To bring simplicity and to reduce the compliance cost for the small taxpayers, the GST Council in its 22nd meeting has decided to allow taxpayers with Rs 1.5 crore to file quarterly returns and at the same time increased the threshold for composition scheme to Rs. 1 crore from the present Rs. 75 lakh.
“For small businesses the tax burden is low, but the compliance pressure is greater. Members examined the provisions and after detailed study we found that large companies/taxpayers contribute to 94-97% of the taxes filed. Medium and small taxpayers need to be in the tax net so that the tax base keeps increasing, but their compliance burden should be reduced,” said Finance Minister, Arun Jaitley.
Jaitley added that there is a large chunk of taxpayers in the Nil category, but have opted for GST registration. There are also a large number of taxpayers who have an annual turnover of Rs 1 crore or less. “This is big taxpayer base, of which 15.5 lakh are the ones who have opted for the composition scheme. Under composition scheme you need to file quarterly returns and hence it has been decided that taxpayers with turnover Rs. 1.5 crore, will also now file quarterly returns instead of monthly returns. About 90 % assesses will be covered by this scheme. Anyone above Rs 1.5 crore turnover will continue with the current system” said Jaitley
The composition levy is an alternative method of levy of tax designed for small taxpayers whose turnover is up to Rs. 1 crore and pays a flat rate of tax regardless of what they manufacture, provide as a service or trade they carry on. Moreover, it is optional and the eligible person opting to pay tax under this scheme can pay tax at a prescribed percentage of his turnover every quarter, instead of paying tax at normal rate.
Manufacturers under this scheme pay 2% ( 1% Central tax plus 1% State tax) of the turnover, Restaurant Services pay 5% ( 2.5% Central tax plus 2.5% SGST) of the turnover and Traders or any other supplier eligible for composition levy pays 1% ( 0.5% Central tax plus 0.5% State tax) of the turnover.
“Increasing the composition threshold from Rs 75 lakh to Rs 1 crore and changing the periodicity of filing return and paying tax from monthly to quarterly for dealers with turnover upto Rs 1.5 crore, are definitely steps in the right direction. This would substantially ease the compliance for the SMEs sector and settle their nerves.
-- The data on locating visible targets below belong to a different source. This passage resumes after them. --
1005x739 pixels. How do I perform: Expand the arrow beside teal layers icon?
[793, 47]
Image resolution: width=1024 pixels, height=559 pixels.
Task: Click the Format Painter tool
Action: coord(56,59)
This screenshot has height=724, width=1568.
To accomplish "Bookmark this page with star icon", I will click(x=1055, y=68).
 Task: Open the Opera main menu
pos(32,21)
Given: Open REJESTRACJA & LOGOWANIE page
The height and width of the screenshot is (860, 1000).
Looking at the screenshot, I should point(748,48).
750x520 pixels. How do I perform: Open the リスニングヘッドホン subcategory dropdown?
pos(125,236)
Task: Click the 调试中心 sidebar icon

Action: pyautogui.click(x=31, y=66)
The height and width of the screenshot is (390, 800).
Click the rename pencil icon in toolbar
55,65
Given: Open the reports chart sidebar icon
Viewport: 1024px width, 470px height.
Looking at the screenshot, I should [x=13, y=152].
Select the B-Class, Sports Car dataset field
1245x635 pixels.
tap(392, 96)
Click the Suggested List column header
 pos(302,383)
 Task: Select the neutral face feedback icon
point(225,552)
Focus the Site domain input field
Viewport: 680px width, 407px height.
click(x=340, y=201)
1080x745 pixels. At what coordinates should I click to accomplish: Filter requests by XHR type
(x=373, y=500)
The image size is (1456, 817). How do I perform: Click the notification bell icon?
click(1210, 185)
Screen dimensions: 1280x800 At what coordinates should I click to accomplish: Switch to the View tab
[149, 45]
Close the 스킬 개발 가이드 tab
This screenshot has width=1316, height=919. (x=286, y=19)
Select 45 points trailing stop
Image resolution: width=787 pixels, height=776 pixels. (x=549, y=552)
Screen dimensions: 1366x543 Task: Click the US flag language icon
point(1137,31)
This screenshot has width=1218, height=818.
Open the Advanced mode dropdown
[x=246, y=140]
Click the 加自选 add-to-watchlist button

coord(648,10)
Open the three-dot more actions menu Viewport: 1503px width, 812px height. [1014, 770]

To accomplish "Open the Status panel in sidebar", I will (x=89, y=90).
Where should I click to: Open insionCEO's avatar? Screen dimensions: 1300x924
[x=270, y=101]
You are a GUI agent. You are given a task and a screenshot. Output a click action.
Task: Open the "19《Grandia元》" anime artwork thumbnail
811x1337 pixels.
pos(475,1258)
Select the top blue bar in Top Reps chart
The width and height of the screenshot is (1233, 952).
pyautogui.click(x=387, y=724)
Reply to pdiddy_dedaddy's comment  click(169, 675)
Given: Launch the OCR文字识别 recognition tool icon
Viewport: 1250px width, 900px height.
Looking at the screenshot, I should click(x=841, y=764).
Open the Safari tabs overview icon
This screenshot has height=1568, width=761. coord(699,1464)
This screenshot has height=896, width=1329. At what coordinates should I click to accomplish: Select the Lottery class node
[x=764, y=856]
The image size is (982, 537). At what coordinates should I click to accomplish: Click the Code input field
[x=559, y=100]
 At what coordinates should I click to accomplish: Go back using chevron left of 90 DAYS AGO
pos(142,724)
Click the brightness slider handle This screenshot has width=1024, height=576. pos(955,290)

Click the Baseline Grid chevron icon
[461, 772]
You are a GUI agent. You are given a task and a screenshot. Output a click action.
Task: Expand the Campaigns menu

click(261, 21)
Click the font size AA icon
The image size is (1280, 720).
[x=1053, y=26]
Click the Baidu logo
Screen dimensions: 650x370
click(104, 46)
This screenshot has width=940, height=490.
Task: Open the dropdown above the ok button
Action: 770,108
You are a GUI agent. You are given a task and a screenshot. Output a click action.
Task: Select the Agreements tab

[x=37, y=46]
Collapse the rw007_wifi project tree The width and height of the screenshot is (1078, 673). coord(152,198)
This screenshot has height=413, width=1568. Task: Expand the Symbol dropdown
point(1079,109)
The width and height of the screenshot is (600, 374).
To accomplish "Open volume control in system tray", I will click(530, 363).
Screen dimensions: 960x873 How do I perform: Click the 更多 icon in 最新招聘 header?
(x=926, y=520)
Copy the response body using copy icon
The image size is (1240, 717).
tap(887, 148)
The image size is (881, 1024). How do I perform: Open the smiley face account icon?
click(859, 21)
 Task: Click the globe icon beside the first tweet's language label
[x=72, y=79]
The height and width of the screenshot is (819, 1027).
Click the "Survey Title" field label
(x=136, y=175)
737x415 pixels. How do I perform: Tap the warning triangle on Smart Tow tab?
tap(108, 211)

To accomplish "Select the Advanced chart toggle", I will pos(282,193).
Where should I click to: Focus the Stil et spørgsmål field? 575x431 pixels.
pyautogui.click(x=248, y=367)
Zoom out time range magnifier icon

Quarterly return filing means that the immediate need to invest in IT infrastructure for monthly online filings is no more required, as SMEs can continue to get the quarterly compliance done through their CAs and accountants using their IT infrastructure. Thus, reducing their GST compliance cost,” says Harpreet Singh, Partner – Indirect Taxes, KPMG India.
Singh adds that the increase in composition scheme threshold would imply that now more dealers with turnover between Rs 75 lakh and Rs 1 crore can opt for this simplified compliance scheme, where tax needs to be paid at flat rate and return filing is quarterly.
Areas of discussion:
Jaitley informed that there were discussions around the calculation of turnover in the case of composition scheme and whether exempted good can be kept out when calculating the turnover. “For example, if a grocery shop sells branded item at 5% GST, but pays zero tax for the goods sold loose, the question now arises if the exempted goods should also be counted to determine turnover,” said Jaitley. In the period VAT regime, such exempted goods were counted for turnover.
Jaitley said another area of discussion was centered around whether taxpayers in the composition scheme should be allowed to carry on inter-state sales. Currently the law does not permit, but Jaitley said there was a discussion on changing the rules. “The last issue was that should input credit be available to those paying 2% tax on manufacturing under composition scheme. These are the issues that need to be looked at in depth. A Group of Ministers is being formed to look into it and they will look at it urgently and in two weeks will submit the report,” said Jaitley.